Forma scritta ex art. 117 TUB, funzione e diritto del cliente di verifica delle condizioni praticate.. Forma – Forma scritta – Contratto attivato sulla base di precedente contratto (carta di credito sulla base di precedente finanziamento al consumo) – A distanza di anni – Sussistenza della forma richiesta solo per il primo contratto – Insufficienza. .
La forma scritta prevista dall’art. 117, comma 1, TUB soddisfa le esigenze conoscitive del cliente il quale voglia verificare, successivamente alla conclusione del contrato, se le condizioni a lui praticate siano conformi a quelle pubblicizzate. Non si tratta, dunque, di consegnare al cliente un contratto quale che sia, in un tempo per giunta lontano, ma di metterlo in grado di informarsi costantemente in ordine alle condizioni di contratto. (Studio legale Dolmetta, Salomone, Schilirò) (riproduzione riservata) ABF Milano, 19/04/2011.


Contratti bancari, forma scritta, nullità. Contratti bancari – Forma scritta – Necessità – Sottoscrizione del contratto di una sola parte – Produzione in giudizio da parte del successore – Irrilevanza..

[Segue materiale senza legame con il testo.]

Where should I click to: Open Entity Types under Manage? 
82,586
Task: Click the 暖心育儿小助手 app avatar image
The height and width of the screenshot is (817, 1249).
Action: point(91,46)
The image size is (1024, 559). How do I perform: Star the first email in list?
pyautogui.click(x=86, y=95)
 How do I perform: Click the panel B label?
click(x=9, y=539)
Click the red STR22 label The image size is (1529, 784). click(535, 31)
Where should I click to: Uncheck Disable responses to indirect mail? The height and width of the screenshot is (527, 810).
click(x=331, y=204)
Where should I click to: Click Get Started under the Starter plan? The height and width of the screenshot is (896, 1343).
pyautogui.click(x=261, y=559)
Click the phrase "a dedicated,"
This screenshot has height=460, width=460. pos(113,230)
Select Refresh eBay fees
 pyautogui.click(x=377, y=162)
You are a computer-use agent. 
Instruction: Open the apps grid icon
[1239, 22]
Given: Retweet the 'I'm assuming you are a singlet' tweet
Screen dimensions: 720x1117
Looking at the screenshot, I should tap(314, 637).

Con l’entrata in vigore dell’art. 3 della L. 17.2.1992 n. 154 - poi recepito nell’art. 117 del T.U. D.lgs. 1.9.1993 n. 385 - tutti i contratti bancari devono necessariamente stipularsi per iscritto a pena di nullità, requisito questo che non può ritenersi rispettato nel caso di sottoscrizione della scheda negoziale unicamente dal cliente. Né può ritenersi che la produzione in giudizio ad opera della parte che non ha sottoscritto il contratto determini il perfezionamento del negozio qualora la produzione sia effettuata nel giudizio promosso non dall’originario contraente non sottoscrittore, ma dal successore dello stesso né l’atto di opposizione, in cui è dedotta la nullità del negozio per difetto di forma, può ritenersi manifestazione scritta della volontà di far propri gli effetti del contratto non perfezionato. Tribunale Mantova, 13/03/2006.